Accepted AnswerI think the persuasion is all about authenticity with respect to their action, not their words. As an African American, I believe we have a sixth sense regarding honesty and genuiness with "white folks". It's about being a real human being and comfortable in your own skin with anyone you encounter black, white or otherwise. Don't try and convince me of your genuineness, just be genuine. A white person's awkwardness when relating to black people, could be a real teachable moment for that white person to ask themselves: "Why am I uncomfortable with this person?" and then take a real assessment.
I believe some white people have no idea of the racist tendencies that may lay hidden within them until they are confronted with relating to a black person. There has to be a willingness to be open to the possibiltiy they may have some unconscious, latent racist tendency simply because they are white and their only knowledge of black people is through the media- no personal interaction. We, as black people, must also be our genuine selves and not apologize for being who we are. We are all human beings on this planet striving to grow on the many levels of existence for human beings. If we put our real and honest foot forward, we should expect no less than that from a white person. We, as black people, should treat them they way we would want to be treated. If that makes them uncomfortable, its for them to reflect and question.Once we are in a real friendship, it might lend itself to having an actual conversation about race and the current relationship, helping the relationship to grow deeper. It's all about love. Love of self. Love of each other. Love of the Universe.
Accepted AnswerIt seems if we "try" to convince someone we are for real, it may be creating an awkward if not a false environment. That may be so because in our quest to be accepted we may be shutting down part of our own perceptive abilities. If we allow for certain conditioned responses on one hand to certain unintentional errors on the other, we create a space and an opportunity for growth.
One specific approach is not to assume someone's interest is solely dictated by their ethnicity i.e. people of African descent are unavoidably aware or race issues but may have an abiding interest in astrology or geography and would prefer to discuss either as opposed to rehashing racial topics.
It would seem prudent that focused discussion of race not be undertaken until the friendship can take a bit of scrutiny and has the strength to recover from innocent/awkward statements and the like. Also the white person has to have moved beyond the concept that some of his best friends are Black, Chinese, Italian etc. This also allows for the friendship to be based on personal qualities - among which race is the least important. That part seems to be better picked up from behavior rather than pronouncements...
Accepted AnswerOf course, a big part of the answer is, "it depends." It depends on the two people involved. My experience is that it works when I demonstrate I am really willing to work hard for this friendship, and not expect the same in return right away. I feel it is my job to take personal responsibility for the legacy that makes this friendship hard--not by blaming myself in some self-defeating, irritating way which makes it really hard for me to receive friendship anyway--but by making it clear I know we are doing something that remains unusual, unfortunately, and that I am willing to work for this friendship with love and loyalty I _demonstrate, I _live, I _embody.

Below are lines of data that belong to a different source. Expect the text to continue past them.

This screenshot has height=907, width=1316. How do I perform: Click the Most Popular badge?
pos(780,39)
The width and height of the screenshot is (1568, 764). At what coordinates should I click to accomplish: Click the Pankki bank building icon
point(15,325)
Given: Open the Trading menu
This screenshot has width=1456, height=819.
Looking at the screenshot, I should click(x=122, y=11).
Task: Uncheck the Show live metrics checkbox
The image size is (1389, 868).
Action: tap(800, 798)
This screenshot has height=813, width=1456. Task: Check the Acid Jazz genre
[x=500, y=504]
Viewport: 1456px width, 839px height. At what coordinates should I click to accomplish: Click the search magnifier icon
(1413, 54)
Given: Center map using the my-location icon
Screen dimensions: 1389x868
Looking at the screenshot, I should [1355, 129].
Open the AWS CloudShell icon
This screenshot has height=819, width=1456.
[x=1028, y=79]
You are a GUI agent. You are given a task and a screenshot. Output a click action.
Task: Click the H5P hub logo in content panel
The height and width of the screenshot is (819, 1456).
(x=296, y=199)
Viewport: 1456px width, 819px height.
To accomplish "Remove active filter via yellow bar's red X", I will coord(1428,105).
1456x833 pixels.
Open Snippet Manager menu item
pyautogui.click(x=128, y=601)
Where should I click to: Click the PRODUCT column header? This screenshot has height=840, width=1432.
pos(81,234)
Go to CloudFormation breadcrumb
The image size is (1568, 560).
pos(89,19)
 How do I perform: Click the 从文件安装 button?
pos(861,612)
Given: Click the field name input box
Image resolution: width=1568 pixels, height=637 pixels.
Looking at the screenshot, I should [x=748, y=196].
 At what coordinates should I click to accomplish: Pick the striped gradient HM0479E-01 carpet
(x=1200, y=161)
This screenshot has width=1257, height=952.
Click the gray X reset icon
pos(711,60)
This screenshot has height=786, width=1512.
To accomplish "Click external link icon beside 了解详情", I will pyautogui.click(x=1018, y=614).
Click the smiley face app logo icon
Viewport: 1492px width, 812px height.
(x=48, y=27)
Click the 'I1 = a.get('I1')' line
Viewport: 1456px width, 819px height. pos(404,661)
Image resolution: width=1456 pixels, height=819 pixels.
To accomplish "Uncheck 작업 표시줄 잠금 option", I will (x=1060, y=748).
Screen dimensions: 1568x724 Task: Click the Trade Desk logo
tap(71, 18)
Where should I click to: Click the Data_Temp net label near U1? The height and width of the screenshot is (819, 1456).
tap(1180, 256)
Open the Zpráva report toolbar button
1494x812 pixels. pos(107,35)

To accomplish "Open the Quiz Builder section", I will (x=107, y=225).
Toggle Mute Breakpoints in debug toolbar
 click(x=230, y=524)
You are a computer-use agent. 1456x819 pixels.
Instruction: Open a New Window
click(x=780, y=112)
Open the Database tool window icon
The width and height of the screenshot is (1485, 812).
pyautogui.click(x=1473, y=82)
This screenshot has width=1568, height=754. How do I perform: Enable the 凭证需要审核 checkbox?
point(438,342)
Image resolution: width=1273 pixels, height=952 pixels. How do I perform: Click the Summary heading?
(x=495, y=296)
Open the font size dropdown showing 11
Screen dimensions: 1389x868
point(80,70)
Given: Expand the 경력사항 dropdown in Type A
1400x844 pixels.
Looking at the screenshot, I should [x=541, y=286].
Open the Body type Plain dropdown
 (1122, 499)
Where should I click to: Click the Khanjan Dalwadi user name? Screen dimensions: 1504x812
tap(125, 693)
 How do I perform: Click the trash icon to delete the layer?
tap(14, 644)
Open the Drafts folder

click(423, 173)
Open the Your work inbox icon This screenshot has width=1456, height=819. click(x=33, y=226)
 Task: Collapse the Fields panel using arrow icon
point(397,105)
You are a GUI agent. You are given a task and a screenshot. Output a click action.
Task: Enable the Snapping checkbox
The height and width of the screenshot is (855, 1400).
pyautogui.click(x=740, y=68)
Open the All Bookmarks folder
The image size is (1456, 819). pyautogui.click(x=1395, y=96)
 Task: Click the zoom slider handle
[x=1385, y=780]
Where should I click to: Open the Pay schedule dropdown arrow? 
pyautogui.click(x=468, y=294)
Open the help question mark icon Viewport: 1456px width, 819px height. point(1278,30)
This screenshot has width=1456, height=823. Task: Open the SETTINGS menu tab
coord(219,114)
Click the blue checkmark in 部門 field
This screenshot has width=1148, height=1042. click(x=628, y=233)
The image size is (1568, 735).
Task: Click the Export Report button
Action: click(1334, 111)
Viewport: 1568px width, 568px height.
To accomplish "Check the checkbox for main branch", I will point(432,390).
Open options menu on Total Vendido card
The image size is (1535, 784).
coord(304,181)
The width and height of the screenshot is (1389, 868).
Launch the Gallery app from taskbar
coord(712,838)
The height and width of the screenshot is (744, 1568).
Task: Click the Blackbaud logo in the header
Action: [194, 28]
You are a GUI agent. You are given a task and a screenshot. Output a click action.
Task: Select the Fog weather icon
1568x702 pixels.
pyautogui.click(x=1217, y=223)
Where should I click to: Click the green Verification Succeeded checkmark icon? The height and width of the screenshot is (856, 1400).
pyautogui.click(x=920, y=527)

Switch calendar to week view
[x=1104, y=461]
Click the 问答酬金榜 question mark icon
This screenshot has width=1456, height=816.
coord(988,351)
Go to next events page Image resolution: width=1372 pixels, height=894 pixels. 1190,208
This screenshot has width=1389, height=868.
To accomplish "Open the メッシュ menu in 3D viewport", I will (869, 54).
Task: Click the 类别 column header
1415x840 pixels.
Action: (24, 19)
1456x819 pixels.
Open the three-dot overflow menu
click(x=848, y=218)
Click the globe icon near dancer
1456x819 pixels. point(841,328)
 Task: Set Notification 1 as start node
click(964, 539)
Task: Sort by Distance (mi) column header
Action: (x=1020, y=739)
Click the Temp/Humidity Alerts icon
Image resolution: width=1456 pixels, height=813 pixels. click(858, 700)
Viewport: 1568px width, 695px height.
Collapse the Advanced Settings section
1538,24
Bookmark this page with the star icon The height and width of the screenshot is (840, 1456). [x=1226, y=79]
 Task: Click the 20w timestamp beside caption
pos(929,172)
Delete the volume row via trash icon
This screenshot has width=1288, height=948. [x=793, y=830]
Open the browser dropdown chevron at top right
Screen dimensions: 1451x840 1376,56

I'm someone who doesn't trust easily but does trust deeply. Talk is cheap. I adore words! but they are a fluid medium. I trust action,, especially actions demonstrated over the long-term.
So I am easily sympathetic that this may be the case with the other person, and eager to demonstrate. It's like falling in love: I allow my whole entering-into-friendship to become infused with not talking but _walking the following: 1. I really really like YOU, you the person, bodymindspirit. 2. I am in this for the long haul. Thus, our trust in each other has time to develop. 3. I am interested in what interests you, because it interests you. (This has brought me into friendship with whole new cultures, bodies of knowledge, practices, new things I love and keep forever like friends themselves--from algebra to Zairean pop music!) This leap of love is unlike the leap of faith--into the unknown, the deliciousness of risk!